The Pacific Northwest's long regional nightmare is finally over. Brendan Donovan is going to be a Seattle Mariner, and the trade that made it happen feels like the best possible kind of bait-and-switch.
Mariners fans had been hoping for (and certainly reading plenty about) a potential Donovan trade for what felt like months. That's probably because the game of chicken between the Mariners and St. Louis Cardinals did last for literal months, before finally culminating in a three-team trade with the Tampa Bay Rays on Monday.
Katie Woo and Chad Jennings of The Athletic first broke the news, with Adam Jude and Ryan Divish of The Seattle Times eventually reporting more details:
The Mariners are sending Ben Williamson to Tampa Bay and two prospects to St. Louis in the Brendan Donovan trade: switch-pitcher Jurrangelo Cijntje, the Mariners' 2024 first-round pick, and Tai Peete, a 2023 first-round pick, sources tell @RyanDivish and me. https://t.co/QKMnG81p08
— Adam Jude (@A_Jude) February 2, 2026
The 29-year-old Donovan has enough OBP acumen to be the leadoff man that the Mariners never really found in 2025. He also offers defensive versatility as a primary second baseman who has ample experience playing left field, third base, first base and shortstop.
The 2025 All-Star's ability to play second and third loom especially large. The Mariners can go into spring training knowing that he'll be their everyday player at one of those jobs, with the keystone representing his most likely home. Regardless, whatever job he doesn't get can go to whoever has a better spring between Cole Young and top prospect Colt Emerson.
Ben Williamson's inclusion in Brendan Donovan trade reveals Mariners' unexpected tactic
If there's a surprising element to this trade, it's the inclusion of Ben Williamson as the big get for the Rays.

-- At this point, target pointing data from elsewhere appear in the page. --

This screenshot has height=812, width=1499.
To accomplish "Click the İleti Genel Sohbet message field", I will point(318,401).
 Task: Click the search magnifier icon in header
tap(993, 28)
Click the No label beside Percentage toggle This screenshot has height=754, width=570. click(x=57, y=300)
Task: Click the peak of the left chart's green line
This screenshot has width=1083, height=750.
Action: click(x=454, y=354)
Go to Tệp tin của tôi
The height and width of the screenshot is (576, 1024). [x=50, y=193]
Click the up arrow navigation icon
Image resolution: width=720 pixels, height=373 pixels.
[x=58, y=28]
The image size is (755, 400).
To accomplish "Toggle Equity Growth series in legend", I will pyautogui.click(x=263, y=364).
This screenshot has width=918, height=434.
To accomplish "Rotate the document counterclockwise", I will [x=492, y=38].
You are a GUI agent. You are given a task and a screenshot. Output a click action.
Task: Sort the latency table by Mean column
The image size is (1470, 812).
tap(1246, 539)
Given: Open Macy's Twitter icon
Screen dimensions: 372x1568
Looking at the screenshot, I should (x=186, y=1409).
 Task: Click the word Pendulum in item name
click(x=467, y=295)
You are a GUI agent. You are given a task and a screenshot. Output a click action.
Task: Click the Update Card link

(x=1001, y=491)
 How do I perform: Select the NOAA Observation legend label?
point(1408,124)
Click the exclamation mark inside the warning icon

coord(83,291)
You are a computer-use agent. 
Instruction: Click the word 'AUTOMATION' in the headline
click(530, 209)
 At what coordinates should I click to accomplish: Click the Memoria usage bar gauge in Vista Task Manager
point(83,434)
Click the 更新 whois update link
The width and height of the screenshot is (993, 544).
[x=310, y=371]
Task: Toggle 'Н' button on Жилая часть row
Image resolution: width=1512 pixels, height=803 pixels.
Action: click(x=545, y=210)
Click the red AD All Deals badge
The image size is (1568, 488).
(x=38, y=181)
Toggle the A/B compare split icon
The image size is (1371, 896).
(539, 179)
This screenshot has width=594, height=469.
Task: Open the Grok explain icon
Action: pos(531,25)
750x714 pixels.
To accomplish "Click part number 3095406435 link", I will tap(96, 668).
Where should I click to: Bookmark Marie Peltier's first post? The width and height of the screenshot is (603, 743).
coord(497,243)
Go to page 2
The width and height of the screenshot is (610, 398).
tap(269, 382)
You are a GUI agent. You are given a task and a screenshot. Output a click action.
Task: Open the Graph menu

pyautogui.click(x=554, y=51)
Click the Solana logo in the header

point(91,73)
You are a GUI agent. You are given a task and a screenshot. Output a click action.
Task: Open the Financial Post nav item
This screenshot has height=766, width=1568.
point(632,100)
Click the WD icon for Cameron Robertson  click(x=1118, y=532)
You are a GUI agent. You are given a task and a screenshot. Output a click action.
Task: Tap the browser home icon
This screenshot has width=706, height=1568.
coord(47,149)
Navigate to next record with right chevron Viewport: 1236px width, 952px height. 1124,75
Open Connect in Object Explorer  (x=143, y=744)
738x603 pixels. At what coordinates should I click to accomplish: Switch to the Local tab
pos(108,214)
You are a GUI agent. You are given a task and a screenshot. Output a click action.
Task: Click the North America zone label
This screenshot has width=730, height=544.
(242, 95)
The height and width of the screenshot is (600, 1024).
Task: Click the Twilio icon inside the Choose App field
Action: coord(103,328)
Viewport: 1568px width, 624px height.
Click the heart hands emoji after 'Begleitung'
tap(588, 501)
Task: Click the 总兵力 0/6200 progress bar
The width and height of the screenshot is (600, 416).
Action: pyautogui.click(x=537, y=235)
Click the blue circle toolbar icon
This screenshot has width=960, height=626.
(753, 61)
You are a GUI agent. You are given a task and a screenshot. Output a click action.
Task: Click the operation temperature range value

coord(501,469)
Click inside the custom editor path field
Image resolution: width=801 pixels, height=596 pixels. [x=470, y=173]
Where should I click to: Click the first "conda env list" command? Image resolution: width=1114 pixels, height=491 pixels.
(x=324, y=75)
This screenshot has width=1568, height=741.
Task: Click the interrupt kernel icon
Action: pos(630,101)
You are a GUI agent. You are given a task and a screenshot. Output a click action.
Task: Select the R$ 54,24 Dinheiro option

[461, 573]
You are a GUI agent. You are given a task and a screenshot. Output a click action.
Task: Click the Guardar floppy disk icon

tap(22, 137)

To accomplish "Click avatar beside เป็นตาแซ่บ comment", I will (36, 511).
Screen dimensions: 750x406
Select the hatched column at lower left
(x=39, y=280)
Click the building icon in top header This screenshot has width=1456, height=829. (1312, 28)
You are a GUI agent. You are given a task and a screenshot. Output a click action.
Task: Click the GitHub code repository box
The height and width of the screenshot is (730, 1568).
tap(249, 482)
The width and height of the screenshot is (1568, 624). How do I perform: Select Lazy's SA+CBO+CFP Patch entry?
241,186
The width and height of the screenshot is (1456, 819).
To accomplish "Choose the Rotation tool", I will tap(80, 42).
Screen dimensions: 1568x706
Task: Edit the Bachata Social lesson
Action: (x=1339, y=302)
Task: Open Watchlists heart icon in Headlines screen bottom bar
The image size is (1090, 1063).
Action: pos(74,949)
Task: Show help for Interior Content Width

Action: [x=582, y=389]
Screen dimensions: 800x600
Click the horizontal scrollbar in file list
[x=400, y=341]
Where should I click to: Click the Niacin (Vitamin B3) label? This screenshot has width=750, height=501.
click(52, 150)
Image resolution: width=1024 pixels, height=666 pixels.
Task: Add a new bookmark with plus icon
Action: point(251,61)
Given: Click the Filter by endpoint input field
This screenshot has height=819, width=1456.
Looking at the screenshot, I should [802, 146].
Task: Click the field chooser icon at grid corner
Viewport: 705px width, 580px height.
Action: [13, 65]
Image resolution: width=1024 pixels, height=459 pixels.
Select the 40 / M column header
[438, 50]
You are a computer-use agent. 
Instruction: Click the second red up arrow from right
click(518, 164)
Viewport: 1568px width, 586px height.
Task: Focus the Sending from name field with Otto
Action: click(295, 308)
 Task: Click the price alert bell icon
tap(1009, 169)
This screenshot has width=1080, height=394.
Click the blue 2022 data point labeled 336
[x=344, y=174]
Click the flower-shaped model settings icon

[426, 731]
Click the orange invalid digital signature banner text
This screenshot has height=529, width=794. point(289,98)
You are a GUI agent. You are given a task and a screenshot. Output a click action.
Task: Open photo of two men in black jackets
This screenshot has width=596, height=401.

That's partly because nobody had the Rays being involved on their Bingo card. It's also because the Mariners had been hyping Williamson as a capable everyday third baseman up until…[checks notes]…literally Sunday at the club's annual FanFest.
“We know what Ben can do on one side of the ball, and that’s elite,” GM Justin Hollander said of the 25-year-old, per a report by Jude. “It’s so good that it brings a floor to his overall contribution that if we can marry that with some of the things we saw in the second half with the adjustments he made [with his swing] in Triple-A — that’s a really good player.”
There were kernels of truth in there, starting with how Williamson is a legit Gold Glove-caliber defender as a third baseman. He also did find something with his swing toward the end of 2025, as he slashed .327/.417/.510 in the last two months of the season for Triple-A Tacoma.
Even so, Williamson had a rep as a light-hitting infielder even before he debuted for the Mariners and hit one home run in 295 plate appearances. Before anyone asks, none of his under-the-hood metrics suggest he was the victim of bad luck.
For all the Mariners' talk about Williamson as a quality two-way player, actually using him in an everyday capacity never felt like a real hope on the club's part. Whereas they're still high on Young and very high on Emerson, their energy vis-à-vis Williamson was more like, "Eh, he might be good."
But, hey, at least the organization was intentional about selling that idea with more gusto in public. If the idea was to boost (or at least not undercut) Williamson's trade value, it clearly worked — at least on the Rays, anyway.
With Junior Caminero standing in his way at the hot corner, what will become of Williamson in Tampa Bay is an interesting question. But with Donovan finally in hand, that is obviously no longer the Mariners' concern.